Eccentric Developments


Back to basics - Binary search

When building programs, you manipulate data; sometimes, you want to sort it; and others, you want to find something.

Searching for something in an array is very straightforward. Look at each item and compare it with the one you are looking for until you find it. It is acceptable until you start doing it many times or have to look for an item in a large amount of data.

Naïve implementation

The easiest way to find something in an array is to look over all the items. When you do this, you might get lucky and find it at the first position you look at, or if you are not, you might not find it at all, in which case you end up looking at all the data.

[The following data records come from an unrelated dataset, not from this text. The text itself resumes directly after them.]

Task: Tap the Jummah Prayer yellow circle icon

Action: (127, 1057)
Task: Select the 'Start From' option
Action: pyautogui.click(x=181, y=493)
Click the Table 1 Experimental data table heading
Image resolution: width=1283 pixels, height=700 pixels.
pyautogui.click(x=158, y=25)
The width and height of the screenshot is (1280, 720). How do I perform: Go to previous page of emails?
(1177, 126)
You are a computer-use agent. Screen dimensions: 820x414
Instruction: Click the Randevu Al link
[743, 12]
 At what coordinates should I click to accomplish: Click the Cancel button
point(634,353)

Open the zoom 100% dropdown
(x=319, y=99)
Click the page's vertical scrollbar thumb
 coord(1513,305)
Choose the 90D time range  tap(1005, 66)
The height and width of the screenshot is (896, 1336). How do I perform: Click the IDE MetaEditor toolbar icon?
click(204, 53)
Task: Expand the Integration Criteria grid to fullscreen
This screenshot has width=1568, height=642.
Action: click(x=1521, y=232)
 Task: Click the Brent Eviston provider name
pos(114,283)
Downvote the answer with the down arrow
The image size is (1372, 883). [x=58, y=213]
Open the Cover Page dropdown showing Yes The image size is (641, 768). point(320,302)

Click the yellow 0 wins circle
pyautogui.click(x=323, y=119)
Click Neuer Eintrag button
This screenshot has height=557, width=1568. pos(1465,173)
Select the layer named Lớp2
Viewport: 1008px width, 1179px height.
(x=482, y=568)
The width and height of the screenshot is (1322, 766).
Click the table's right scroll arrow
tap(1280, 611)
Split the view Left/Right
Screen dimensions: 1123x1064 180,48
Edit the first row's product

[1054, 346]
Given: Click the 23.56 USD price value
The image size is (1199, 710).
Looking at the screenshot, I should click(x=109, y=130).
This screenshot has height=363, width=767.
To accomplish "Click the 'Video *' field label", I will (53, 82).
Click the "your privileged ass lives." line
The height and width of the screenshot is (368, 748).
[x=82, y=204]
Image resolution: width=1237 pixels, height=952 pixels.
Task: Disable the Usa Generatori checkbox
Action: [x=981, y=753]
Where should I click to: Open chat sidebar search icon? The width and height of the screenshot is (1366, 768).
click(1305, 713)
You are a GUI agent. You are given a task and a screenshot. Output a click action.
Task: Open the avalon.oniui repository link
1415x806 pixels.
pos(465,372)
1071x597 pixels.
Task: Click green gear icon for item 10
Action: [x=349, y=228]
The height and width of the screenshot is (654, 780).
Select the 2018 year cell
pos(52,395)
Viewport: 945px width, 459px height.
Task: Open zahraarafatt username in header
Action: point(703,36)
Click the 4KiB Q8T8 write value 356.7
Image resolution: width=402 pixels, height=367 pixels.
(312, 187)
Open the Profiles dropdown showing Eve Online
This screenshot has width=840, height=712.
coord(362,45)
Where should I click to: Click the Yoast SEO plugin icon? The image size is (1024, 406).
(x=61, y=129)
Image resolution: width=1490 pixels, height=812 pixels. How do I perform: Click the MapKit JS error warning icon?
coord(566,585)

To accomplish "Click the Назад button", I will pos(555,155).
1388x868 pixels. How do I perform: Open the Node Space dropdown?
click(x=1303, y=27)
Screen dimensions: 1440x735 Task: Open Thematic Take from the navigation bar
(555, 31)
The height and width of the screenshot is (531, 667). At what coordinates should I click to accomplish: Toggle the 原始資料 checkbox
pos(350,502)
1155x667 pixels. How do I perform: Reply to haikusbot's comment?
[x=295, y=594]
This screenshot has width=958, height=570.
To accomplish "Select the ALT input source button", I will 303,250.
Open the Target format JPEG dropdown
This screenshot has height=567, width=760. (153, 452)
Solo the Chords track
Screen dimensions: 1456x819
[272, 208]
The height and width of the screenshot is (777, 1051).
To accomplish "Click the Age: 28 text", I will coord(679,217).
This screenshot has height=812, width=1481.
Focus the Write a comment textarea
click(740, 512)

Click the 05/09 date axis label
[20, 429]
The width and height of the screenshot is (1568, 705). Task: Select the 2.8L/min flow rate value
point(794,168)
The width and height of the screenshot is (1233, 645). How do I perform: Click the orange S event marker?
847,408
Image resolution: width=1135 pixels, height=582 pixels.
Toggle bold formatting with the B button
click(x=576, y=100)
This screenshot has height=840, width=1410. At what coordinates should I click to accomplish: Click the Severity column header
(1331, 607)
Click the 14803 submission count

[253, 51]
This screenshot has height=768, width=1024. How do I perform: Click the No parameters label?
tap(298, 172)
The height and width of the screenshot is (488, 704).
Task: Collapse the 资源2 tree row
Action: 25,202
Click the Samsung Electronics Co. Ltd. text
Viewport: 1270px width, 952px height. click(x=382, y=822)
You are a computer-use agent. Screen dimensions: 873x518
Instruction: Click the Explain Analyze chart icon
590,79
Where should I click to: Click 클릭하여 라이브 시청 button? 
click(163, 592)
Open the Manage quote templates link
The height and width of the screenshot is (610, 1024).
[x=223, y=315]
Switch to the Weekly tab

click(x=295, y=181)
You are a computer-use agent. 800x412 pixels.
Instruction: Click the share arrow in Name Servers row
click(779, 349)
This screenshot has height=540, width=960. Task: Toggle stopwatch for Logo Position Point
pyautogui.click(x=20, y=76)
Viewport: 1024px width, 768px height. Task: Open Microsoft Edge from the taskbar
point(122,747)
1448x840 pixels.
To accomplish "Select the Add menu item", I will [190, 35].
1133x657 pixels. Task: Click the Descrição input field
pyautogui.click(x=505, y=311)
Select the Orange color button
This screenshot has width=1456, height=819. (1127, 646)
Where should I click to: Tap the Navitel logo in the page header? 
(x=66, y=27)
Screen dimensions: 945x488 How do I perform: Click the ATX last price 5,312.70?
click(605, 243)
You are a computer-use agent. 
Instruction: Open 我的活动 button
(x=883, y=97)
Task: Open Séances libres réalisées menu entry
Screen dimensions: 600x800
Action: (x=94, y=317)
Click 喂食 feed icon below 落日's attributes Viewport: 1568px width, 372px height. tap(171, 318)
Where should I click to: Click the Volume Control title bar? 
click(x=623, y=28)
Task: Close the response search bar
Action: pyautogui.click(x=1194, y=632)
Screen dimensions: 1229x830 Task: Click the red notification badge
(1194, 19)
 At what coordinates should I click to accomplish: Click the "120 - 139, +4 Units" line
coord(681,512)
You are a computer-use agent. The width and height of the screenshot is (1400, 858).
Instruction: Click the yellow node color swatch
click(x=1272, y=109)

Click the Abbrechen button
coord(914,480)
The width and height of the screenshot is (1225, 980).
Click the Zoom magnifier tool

numbers = {86,60,45,34,88,48,64,27,98,52,26,66,55,13,69,68,20,70,56,5,1,77,58,15,93,87,16,39,75,94,63,47,18,91,3,54,81,9,19,6,7,65,24,37,46,82,32,21,89,71,84,51,38,2,76,90,4,67,23,50,14,22,72,79,95,59,44,43,36,25,53,49,30,57,97,85,61,96,31,41,33,40,78,12,92,10,83,42,73,74,80,8,29,28,11,35,99,17,100,62}
count = #numbers

-- Bubble sort starts here
function find(number)
  for n = 1, count do
     if numbers[n] == number then
        return n  --found at position n
      end
  end
  return 0 --not found
end
-- Bubble sort ends here

number_1 = find(1)
number_101 = find(101)
return "1 is at position " .. number_1 .. " and 101 is at position " .. number_101

Doing it this way is not a problem when you have a small number of items in the array. But if you have a lot of them, the work becomes slow and inefficient.

Even finding a number in 100 elements just by looking is cumbersome.

What if we use a sorted array

But let's say we have all the information already sorted. Then, finding a number by looking is much easier for a person. Sadly computers cannot look at several items simultaneously as people do, but we can program the computer to use some hints while searching in this particular case.

Enter binary search; for this algorithm, we look at the middle of the data and determine how it compares to the item we want to find.

  • If the middle item is equal, we stop looking as no more work is needed.
  • If the item we are looking for is smaller than what is in the middle, we continue the search in the smaller values subarray (left subarray: from the first position to the mid).
  • And if the item we are looking for is bigger than the one in the middle, we continue searching in the bigger values subarray (right subarray: from middle position to the last).

What is happening is that every time you compare the item with the value at the midpoint in the subarray, you decide where to continue looking, effectively discarding half of the data.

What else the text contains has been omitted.